# CONSEGNA
Per favore, ricopia senza alcuna modifica le righe che vanno da quella contenente "The height and width of the screenshot is (1453, 2576)." a quella contenente "coord(402,493)", entrambe incluse.

* * * * * * * * *

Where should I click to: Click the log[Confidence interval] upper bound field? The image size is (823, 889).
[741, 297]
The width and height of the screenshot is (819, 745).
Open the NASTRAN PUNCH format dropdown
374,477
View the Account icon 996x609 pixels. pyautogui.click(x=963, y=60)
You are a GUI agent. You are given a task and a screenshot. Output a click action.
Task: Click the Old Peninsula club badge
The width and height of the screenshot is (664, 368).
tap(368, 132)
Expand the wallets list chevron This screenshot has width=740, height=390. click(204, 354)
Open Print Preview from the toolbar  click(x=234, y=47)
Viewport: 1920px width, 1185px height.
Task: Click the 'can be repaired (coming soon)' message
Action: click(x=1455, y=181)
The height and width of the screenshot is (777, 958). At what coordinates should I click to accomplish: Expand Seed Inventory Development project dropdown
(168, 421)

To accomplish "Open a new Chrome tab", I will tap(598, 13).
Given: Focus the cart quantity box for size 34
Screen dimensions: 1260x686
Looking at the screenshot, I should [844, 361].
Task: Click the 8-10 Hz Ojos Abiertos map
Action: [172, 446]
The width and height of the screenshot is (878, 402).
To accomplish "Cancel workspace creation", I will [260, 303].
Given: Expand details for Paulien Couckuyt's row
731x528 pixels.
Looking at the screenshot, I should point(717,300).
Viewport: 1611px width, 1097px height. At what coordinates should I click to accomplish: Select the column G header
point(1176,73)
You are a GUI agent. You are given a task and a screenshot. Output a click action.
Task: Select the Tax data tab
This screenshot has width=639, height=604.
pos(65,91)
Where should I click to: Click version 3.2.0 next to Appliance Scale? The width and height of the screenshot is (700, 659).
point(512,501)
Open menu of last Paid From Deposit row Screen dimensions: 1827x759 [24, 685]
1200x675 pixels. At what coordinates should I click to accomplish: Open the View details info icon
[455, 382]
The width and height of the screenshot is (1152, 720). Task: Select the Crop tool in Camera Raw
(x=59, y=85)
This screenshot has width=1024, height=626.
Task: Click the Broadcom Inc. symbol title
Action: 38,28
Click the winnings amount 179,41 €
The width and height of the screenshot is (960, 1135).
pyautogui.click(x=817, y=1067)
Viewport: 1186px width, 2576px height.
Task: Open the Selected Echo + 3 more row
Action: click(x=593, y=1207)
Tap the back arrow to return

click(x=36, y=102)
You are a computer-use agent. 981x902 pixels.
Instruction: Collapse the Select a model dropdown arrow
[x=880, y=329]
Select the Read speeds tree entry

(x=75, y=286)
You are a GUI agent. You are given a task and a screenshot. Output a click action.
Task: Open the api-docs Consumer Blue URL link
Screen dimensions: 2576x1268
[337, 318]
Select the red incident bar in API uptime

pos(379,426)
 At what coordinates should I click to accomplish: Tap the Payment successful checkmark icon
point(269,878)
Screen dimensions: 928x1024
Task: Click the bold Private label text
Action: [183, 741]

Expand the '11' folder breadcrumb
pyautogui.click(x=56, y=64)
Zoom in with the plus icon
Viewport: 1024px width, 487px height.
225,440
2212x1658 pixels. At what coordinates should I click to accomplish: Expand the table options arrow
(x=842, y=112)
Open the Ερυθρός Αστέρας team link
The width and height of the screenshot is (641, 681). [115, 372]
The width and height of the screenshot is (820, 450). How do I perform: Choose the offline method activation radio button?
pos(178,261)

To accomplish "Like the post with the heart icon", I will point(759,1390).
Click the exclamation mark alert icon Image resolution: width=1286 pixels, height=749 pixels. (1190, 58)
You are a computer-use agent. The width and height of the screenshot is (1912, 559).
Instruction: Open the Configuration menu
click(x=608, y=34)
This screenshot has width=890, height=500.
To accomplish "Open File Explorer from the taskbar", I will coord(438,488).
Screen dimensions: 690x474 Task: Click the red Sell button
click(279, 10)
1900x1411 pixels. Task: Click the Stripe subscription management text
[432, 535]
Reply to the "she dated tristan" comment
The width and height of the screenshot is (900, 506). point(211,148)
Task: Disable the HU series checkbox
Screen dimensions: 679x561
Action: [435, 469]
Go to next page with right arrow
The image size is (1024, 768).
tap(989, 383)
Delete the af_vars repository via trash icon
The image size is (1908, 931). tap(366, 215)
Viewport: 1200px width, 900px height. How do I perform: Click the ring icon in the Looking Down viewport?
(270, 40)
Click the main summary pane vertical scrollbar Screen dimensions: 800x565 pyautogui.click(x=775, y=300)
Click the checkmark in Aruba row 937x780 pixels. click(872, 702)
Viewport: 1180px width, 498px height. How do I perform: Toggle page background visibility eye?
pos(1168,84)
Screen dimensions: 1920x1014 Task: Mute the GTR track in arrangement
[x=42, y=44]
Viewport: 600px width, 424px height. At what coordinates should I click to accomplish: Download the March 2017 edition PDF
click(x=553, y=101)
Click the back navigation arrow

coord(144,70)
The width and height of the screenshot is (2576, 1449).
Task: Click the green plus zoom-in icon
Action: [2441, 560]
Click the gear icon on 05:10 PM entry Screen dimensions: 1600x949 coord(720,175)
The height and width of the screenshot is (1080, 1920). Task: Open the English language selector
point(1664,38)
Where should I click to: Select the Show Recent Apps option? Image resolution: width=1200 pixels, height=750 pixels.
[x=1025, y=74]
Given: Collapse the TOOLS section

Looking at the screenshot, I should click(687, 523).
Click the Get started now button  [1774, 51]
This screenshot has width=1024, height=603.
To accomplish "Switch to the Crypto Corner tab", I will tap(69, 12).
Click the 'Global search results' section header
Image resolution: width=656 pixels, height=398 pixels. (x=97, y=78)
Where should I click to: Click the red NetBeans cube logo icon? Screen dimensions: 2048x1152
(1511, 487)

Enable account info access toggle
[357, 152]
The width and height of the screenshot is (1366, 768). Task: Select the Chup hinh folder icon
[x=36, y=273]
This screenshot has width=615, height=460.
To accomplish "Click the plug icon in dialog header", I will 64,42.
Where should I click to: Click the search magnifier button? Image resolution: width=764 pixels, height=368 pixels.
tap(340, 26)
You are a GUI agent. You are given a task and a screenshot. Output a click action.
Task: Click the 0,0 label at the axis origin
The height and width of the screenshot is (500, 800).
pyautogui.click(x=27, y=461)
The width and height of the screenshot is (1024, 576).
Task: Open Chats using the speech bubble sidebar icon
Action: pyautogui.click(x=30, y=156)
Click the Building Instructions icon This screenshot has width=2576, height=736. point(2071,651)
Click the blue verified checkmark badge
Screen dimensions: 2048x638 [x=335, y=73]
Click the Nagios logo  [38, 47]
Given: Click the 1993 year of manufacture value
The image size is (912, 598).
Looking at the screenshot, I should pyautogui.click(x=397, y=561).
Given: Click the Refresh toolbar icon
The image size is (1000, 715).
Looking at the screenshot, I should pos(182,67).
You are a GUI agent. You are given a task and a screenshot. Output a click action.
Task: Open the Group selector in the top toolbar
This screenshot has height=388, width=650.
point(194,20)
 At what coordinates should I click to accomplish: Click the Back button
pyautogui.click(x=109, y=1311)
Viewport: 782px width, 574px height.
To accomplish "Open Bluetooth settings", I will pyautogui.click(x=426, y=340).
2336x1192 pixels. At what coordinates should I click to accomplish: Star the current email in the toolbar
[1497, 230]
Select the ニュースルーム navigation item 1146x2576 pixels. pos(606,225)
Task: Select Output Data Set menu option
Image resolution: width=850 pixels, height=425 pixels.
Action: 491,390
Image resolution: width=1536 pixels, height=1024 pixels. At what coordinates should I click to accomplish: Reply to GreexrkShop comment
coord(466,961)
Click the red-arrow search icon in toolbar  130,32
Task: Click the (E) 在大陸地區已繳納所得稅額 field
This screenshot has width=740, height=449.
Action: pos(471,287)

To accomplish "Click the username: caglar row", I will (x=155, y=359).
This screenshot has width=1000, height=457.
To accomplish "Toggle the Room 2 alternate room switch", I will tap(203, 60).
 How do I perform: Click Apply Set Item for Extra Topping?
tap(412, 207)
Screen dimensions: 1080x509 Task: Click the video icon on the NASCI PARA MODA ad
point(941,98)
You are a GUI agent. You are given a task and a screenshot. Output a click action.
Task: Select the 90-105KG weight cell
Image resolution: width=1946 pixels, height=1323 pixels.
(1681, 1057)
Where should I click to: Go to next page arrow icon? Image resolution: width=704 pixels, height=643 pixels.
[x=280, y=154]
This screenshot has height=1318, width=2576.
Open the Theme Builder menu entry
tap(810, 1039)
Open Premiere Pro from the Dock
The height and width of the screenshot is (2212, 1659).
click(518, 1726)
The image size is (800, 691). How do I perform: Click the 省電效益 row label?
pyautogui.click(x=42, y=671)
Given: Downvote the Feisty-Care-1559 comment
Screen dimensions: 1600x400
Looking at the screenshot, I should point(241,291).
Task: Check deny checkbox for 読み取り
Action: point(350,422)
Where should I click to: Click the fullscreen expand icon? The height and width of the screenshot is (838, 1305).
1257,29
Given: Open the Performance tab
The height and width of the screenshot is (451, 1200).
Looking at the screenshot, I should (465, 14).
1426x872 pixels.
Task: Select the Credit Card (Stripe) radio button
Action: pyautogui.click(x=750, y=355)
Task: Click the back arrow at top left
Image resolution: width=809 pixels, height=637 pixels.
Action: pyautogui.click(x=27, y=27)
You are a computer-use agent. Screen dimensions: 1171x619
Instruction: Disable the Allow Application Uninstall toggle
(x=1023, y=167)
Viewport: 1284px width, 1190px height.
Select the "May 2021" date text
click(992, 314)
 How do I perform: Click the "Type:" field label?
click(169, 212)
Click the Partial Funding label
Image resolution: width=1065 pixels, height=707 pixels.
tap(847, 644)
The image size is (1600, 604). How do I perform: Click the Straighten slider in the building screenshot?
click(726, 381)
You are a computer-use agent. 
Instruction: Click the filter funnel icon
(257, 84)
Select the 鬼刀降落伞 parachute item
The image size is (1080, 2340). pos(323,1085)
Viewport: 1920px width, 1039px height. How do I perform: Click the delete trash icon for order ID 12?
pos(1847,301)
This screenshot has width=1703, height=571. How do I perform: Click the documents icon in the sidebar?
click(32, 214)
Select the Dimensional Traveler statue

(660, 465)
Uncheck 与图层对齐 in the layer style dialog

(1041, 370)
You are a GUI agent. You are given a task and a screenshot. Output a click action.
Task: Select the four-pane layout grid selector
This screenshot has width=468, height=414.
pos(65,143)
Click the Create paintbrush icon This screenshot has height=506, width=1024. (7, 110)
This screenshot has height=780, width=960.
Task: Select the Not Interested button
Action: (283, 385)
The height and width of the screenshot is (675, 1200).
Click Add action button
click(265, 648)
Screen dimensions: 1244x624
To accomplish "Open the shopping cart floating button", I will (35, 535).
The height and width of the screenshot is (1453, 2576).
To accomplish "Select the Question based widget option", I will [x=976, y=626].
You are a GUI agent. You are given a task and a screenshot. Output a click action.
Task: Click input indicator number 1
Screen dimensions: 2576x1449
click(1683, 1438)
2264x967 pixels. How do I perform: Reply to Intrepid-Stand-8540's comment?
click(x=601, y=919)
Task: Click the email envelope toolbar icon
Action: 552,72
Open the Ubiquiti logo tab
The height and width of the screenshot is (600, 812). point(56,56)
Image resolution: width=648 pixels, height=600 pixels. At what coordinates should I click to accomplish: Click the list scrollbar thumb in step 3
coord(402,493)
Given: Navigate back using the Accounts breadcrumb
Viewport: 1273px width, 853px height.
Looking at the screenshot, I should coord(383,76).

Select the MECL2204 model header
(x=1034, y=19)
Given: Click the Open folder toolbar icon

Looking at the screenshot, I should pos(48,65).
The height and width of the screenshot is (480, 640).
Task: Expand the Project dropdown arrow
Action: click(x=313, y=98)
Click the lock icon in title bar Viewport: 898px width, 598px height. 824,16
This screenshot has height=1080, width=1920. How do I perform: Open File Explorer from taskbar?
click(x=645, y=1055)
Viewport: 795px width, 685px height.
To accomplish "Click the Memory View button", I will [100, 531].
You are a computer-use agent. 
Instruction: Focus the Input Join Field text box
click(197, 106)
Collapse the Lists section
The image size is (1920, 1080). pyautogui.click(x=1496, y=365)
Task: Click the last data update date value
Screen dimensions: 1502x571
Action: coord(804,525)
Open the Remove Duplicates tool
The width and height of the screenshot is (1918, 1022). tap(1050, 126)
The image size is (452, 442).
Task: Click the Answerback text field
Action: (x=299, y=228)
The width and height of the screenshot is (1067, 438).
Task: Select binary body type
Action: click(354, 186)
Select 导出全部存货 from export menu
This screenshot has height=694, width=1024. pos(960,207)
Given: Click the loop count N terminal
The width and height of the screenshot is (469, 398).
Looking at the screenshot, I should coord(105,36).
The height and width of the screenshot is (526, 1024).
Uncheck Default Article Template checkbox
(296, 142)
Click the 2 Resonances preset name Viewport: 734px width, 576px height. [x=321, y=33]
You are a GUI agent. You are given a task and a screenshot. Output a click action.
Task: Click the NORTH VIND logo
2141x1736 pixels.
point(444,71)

* * * * * * * * *

# RISPOSTA
The height and width of the screenshot is (1453, 2576).
To accomplish "Select the Question based widget option", I will [x=976, y=626].
You are a GUI agent. You are given a task and a screenshot. Output a click action.
Task: Click input indicator number 1
Screen dimensions: 2576x1449
click(1683, 1438)
2264x967 pixels. How do I perform: Reply to Intrepid-Stand-8540's comment?
click(x=601, y=919)
Task: Click the email envelope toolbar icon
Action: 552,72
Open the Ubiquiti logo tab
The height and width of the screenshot is (600, 812). point(56,56)
Image resolution: width=648 pixels, height=600 pixels. At what coordinates should I click to accomplish: Click the list scrollbar thumb in step 3
coord(402,493)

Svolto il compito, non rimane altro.